Poursuivez le texte ci-dessous consacré à l'essor de la scène numérique kenyane et du iHub de Nairobi, à partir de sa dernière phrase.

▶ EXTRAIT DU DOCUMENT
################

Si l’on y regarde de près, la naissance de l’endroit ne doit pas grand-chose au hasard et elle est venue couronner une série d’efforts développés dans différents secteurs. Le pays était pourtant mal parti. En 2007, on ne comptait pas plus de 5 000 abonnés à internet dans le pays avec des connexions d’une lenteur proverbiale.

Comme le raconte très bien Emmanuel Tellier dans Télérama, la première pierre a été posée par Bitange Ndemo. Cet ingénieur formé aux États-Unis a quitté le secteur privé à la cinquantaine pour rejoindre le ministère de l’Information. Il a bataillé pour faire arriver dans son pays l’un des câbles sous-marins qui constituent l’architecture d’internet. Ce fut chose faite en 2009. Dans la foulée, un accès internet illimité a été accordé aux universités et le marché des fournisseurs d’accès a été libéralisé entraînant une baisse des prix qui allait de pair avec la mise à disposition du haut débit.

Le second ingrédient est venu des Kenyans eux-mêmes, des abonnés au téléphone mobile en particulier. L’opérateur historique, Safaricom, a remarqué en 2007 que ces clients (qui prépaient leur téléphone en achetant des unités à l’avance, comme partout sur le continent) s’échangeaient des unités téléphoniques comme ils échangeraient des billets. Safaricom a décidé de formaliser cette forme de paiement dématérialisé en lançant le service M-Pesa (« pesa » signifie monnaie en swahili).

L’équivalent d’un milliard de dollars est payé par SMS chaque mois 

Aujourd’hui, le fait de pouvoir régler un achat en envoyant un SMS est devenu totalement ordinaire pour les deux tiers des adultes kenyans. Même les habitants du bidonville de Kibera qui n’avaient pas de compte bancaire peuvent désormais en avoir un à leur disposition via leur téléphone mobile. Au total en 2013, c’est l’équivalent d’un milliard de dollars qui a circulé chaque mois de téléphone en téléphone. Le service représente 15% des revenus de l’opérateur.

iHub7Au Pete’s coffee, le café installé au rez-de-chaussée de l’immeuble qui abrite le iHub, on peut aussi payer par SMS. L’endroit est inspiré du légendaire Peet’s coffee de Palo Alto où se seraient signés tellement de deals importants de la Silicon Valley californienne. Ici, le menu s’affiche en HTML sur une ardoise et les lasagnes bolognaises du jour sont proposées en deux versions: au boeuf ou au poulet. C’est là que je retrouve Erik Hersman. Ce géant à la barbe rousse est plus connu sur internet sous le pseudonyme de « White African » (du nom de son blog et son compte Twitter). Il est l’un des créateurs du iHub et l’un des piliers de la communauté tech de Nairobi.

################

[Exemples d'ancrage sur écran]
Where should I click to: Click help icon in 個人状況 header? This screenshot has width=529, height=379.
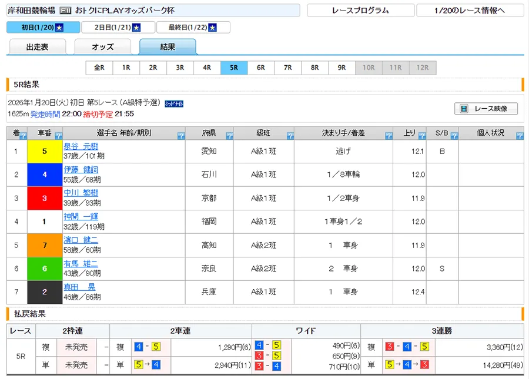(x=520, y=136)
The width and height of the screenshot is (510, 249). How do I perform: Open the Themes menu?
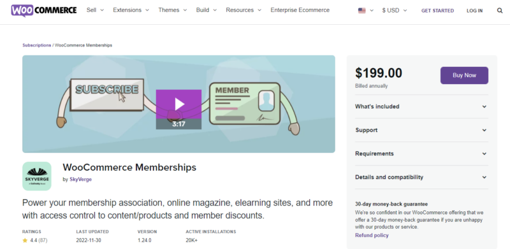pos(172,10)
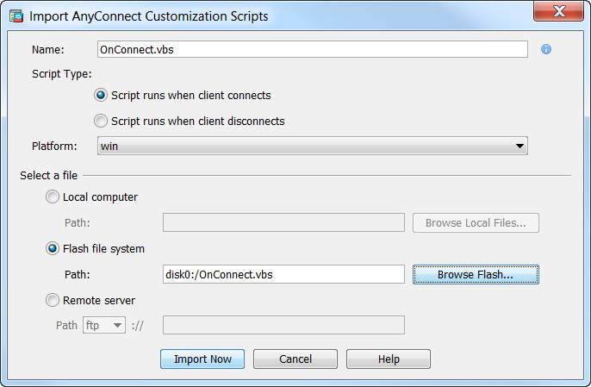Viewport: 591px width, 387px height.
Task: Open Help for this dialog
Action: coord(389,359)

################

▶ RÉPONSE
Erik Hersman, « l’Africain blanc », est l’un des piliers de la communauté tech de Nairobi 

Pour cet Américain, élevé en Afrique (Soudan et Kenya) par des parents missionnaires et linguistes qui travaillaient à traduire la bible dans les langues locales, il ne fait pas de doute que le téléphone mobile et internet sont en train de « changer l’algorithme de l’Afrique ». Cette conviction, Erik Hersman l’a forgée au fil des ans et notamment en créant Ushahidi (« témoin » en swahili) en 2007. À la suite des violences qui ont éclaté dans le pays dans la foulée d’une élection présidentielle contestée, un groupe de blogueurs, de journalistes et de développeurs bénévoles a créé cette plateforme qui permettait à tout un chacun de signaler par SMS ou par internet les actes de violence dont il était témoin.

Remarqué puis soutenu par des fondations américaines, le projet s’est développé et a été utilisé dans de nombreuses crises pour cartographier des destructions après un tremblement de terre (Haïti ou Chili), des bombardements (Gaza), des sites touchés par un mouvement de grève (Grande-Bretagne), ou d’autres événements. Porté par une structure à but non lucratif, Ushahidi est gratuitement accessible à tous et toujours installé dans l’immeuble de Ngong road à Nairobi.

Un système éducatif qui fonctionne bien 

Cette initiative a joué un rôle de creuset pour la communauté tech de Nairobi qui a décidé qu’il lui fallait un lieu pour se retrouver de manière régulière et partager ses réflexions, outils, découvertes, projets. C’est autour de cette équipe et de cette idée que naît le iHub qui voit le jour en 2010. Il faut dire qu’on trouve à Nairobi beaucoup de techniciens et d’ingénieurs bien formés. Le système éducatif est l’un des plus performants sur le continent et les diplômés kenyans rivalisent avec les Sud-Africains dans les classements internationaux.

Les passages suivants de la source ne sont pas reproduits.